What to look for: if the brightest points concentrate in a band, the optimizer found a productive region for that parameter; values scattered with no color pattern mean the parameter mattered little.
Optimizer Events
plot_optimizer_events shows interventions as a timeline — easier to scan than overlapping step lines when you only care when the optimizer changed behavior.
plot_optimizer_events(search)
Each row is an intervention type; markers mark the generations where it fired.
What to look for: events bunched in the late generations usually mean the optimizer is fighting stagnation; an empty timeline means the search converged smoothly without needing diversity interventions.
Score Landscapes
plot_score_landscape highlights promising regions in a two-parameter slice.
plot_score_landscape(search, x="max_depth", y="min_samples_split")
Scatter of evaluated candidates; color is the CV score, marker size encodes CV std.
Dense numeric spaces aggregate cleanly with hexbins:
plot_score_landscape(search, x="max_depth", y="min_samples_split", kind="hexbin")
Hexbin aggregation of the same slice; each cell is the mean score of the candidates it contains.
What to look for: the brightest region is where the search found its best scores — a useful sanity check that best_params_ sits inside it rather than on a lonely edge point.
Candidate Rankings and CV Robustness
plot_candidate_rankings compares the top candidates with their mean score and CV standard deviation as error bars.
plot_candidate_rankings(search, top_k=8)
Top candidates ranked by mean CV score; horizontal bars are the CV standard deviation.
plot_cv_scores shows the fold-level scores for the strongest candidates so you can spot a winner that is not robust across splits.
plot_cv_scores(search, top_k=5)
Per-fold scores for the top candidates; a wide box means a candidate is fragile across splits.
What to look for: prefer a candidate with a slightly lower mean but a tight fold distribution over a high-mean candidate whose folds are all over the place.
Feature-Selection Plots
plot_feature_selection draws the boolean support mask chosen by GAFeatureSelectionCV, and plot_search_overview swaps its candidate panel for that mask when given a feature-selection estimator. We run a small selection search on iris padded with noise columns.
from sklearn.datasets import load_iris
from sklearn.svm import SVC
from sklearn_genetic import GAFeatureSelectionCV
from sklearn_genetic.plots import plot_feature_selection
iris = load_iris()
X_fs, y_fs = iris.data, iris.target
rng = np.random.default_rng(42)
noise = rng.uniform(0, 10, size=(X_fs.shape[0], 6))

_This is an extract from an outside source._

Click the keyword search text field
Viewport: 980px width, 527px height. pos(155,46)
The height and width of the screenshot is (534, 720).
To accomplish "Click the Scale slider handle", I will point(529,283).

X_fs = np.hstack((X_fs, noise))
feature_names = list(iris.feature_names) + [f"noise_{i}" for i in range(noise.shape[1])]
selector = GAFeatureSelectionCV(
estimator=SVC(gamma="auto"),
random_state=RANDOM_STATE,
cv=3,
scoring="accuracy",
population_size=12,
generations=8,
max_features=6,
n_jobs=1,
)
selector.fit(X_fs, y_fs)
print("Selected", int(selector.best_features_.sum()), "of", len(feature_names), "features") gen evals avg best div unique stag mut sel events
---- ----- ------------- ------------- ------- ------- ----- ------- ----- ------------------
0 12 0.59389 0.91333 0.091 1.000 0 - - -
1 24 0.81333 0.91333 0.091 0.667 1 0.200 3 div,imm=3,dup=16
2 24 0.85000 0.91333 0.091 0.750 2 0.200 3 div,imm=3,dup=13
3 24 0.90889 0.96000 0.073 0.500 0 0.200 3 div,imm=3,dup=13
4 24 0.92667 0.96667 0.073 0.667 0 0.200 3 div,imm=3,dup=14
5 24 0.92944 0.96667 0.064 0.833 1 0.200 3 div,imm=3,dup=13
6 24 0.94222 0.96667 0.073 0.667 2 0.200 3 div,imm=3,dup=19
7 24 0.85111 0.96667 0.091 0.750 3 0.200 3 div,imm=3,dup=16
8 24 0.91333 0.96667 0.073 0.667 4 0.200 3 div,imm=3,dup=17
Selected 4 of 10 featuresplot_feature_selection(selector, feature_names=feature_names)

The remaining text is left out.